T5 Specifics

The T5 Transformer is an Encoder-Decoder architecture where both the input and targets are text sequences. This gives it the flexibility to perform any Natural Language Processing task without having to modify the model architecture in any way. It also means that the same T5 model can be trained to perform multiple tasks simultaneously.

Please refer to the Exploring the Limits of Transfer Learning with a Unified Text-to-Text Transformer paper for more details.

Tip: This Medium article explains how to train a T5 Model to perform a new task.

Tip: This Medium article explains how to train a single T5 Model to perform multiple tasks.

Specifying a Task

The T5 model is instructed to perform a particular task by adding a prefix to the start of an input sequence. The prefix for a specific task may be any arbitrary text as long as the same prefix is prepended whenever the model is supposed to execute the given task.

Example prefixes:

binary classification
predict sentiment
answer question

By using multiple, unique prefixes we can train a T5 model to do multiple tasks. During inference, the model will look at the prefix and generate the appropriate output.

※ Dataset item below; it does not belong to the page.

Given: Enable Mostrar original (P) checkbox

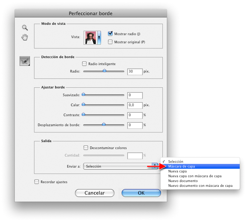Looking at the screenshot, I should click(110, 42).
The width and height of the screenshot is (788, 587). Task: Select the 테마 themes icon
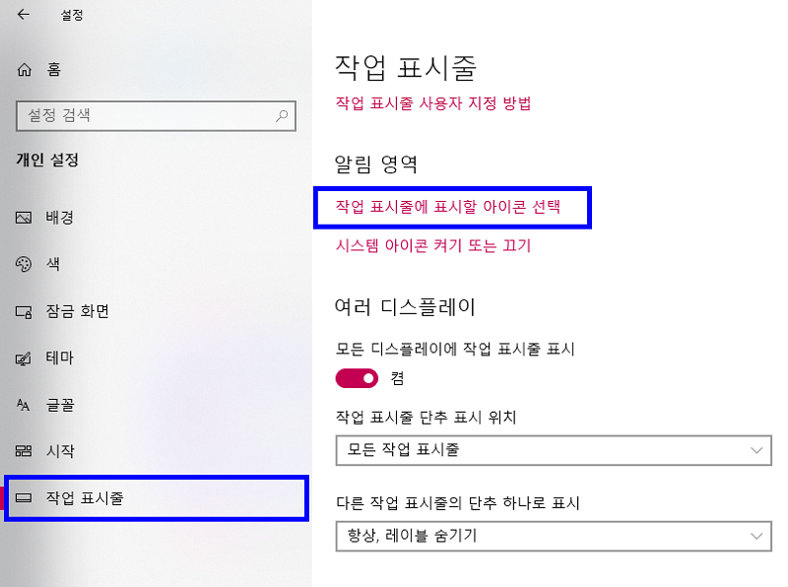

Hint: See the T5 Data Formats page for more details on how the inputs and outputs are structured.

Usage Steps

Using a T5 Model in Simple Transformers follows the standard pattern.

Initialize a T5Model
Train the model with train_model()
Evaluate the model with eval_model()
Make predictions on (unlabelled) data with predict()

Supported Model Types

Model	Model code for `NERModel`
T5	t5
MT5	mt5
ByT5	byt5

Tip: The model code is used to specify the model_type in a Simple Transformers model.

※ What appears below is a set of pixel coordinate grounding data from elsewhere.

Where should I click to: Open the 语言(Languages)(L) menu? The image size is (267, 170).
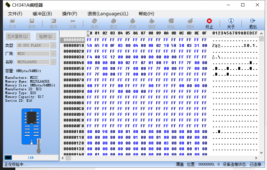click(108, 14)
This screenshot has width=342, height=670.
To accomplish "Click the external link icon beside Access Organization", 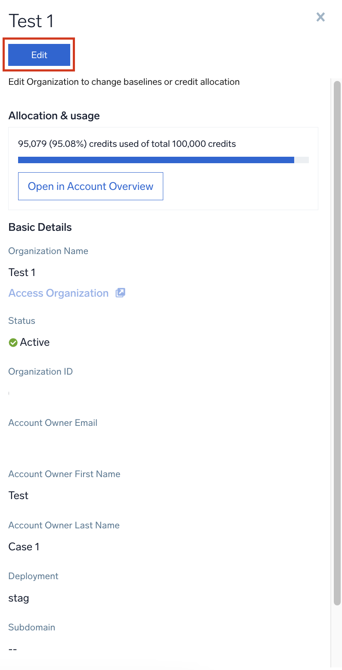I will pyautogui.click(x=120, y=293).
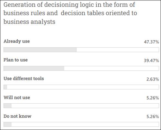161x130 pixels.
Task: Click the filled portion of 'Already use' bar
Action: pos(40,50)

Evaluating Generated Sequences

You can evaluate the models’ generated sequences using custom metric functions (including evaluation during training). However, due to the way T5 outputs are generated, this may be significantly slower than evaluation with other models.

Note: You must set evaluate_generated_text to True to evaluate generated sequences.

import logging

import pandas as pd
from simpletransformers.t5 import T5Model, T5Args

logging.basicConfig(level=logging.INFO)
transformers_logger = logging.getLogger("transformers")
transformers_logger.setLevel(logging.WARNING)


train_data = [
    ["binary classification", "Anakin was Luke's father" , "1"],
    ["binary classification", "Luke was a Sith Lord" , "0"],
    ["generate question", "Star Wars is an American epic space-opera media franchise created by George Lucas, which began with the eponymous 1977 film and quickly became a worldwide pop-culture phenomenon", "Who created the Star Wars franchise?"],
    ["generate question", "Anakin was Luke's father" , "Who was Luke's father?"],
]
train_df = pd.DataFrame(train_data)
train_df.columns = ["prefix", "input_text", "target_text"]

eval_data = [
    ["binary classification", "Leia was Luke's sister" , "1"],
    ["binary classification", "Han was a Sith Lord" , "0"],
    ["generate question", "In 2020, the Star Wars franchise's total value was estimated at US$70 billion, and it is currently the fifth-highest-grossing media franchise of all time.", "What is the total value of the Star Wars franchise?"],
    ["generate question", "Leia was Luke's sister" , "Who was Luke's sister?"],
]
eval_df = pd.DataFrame(eval_data)
eval_df.columns = ["prefix", "input_text", "target_text"]

model_args = T5Args()
model_args.num_train_epochs = 200
model_args.no_save = True
model_args.evaluate_generated_text = True
model_args.evaluate_during_training = True
model_args.evaluate_during_training_verbose = True

model = T5Model("t5", "t5-base", args=model_args)


def count_matches(labels, preds):
    print(labels)
    print(preds)
    return sum([1 if label == pred else 0 for label, pred in zip(labels, preds)])


model.train_model(train_df, eval_data=eval_df, matches=count_matches)

print(model.eval_model(eval_df, matches=count_matches))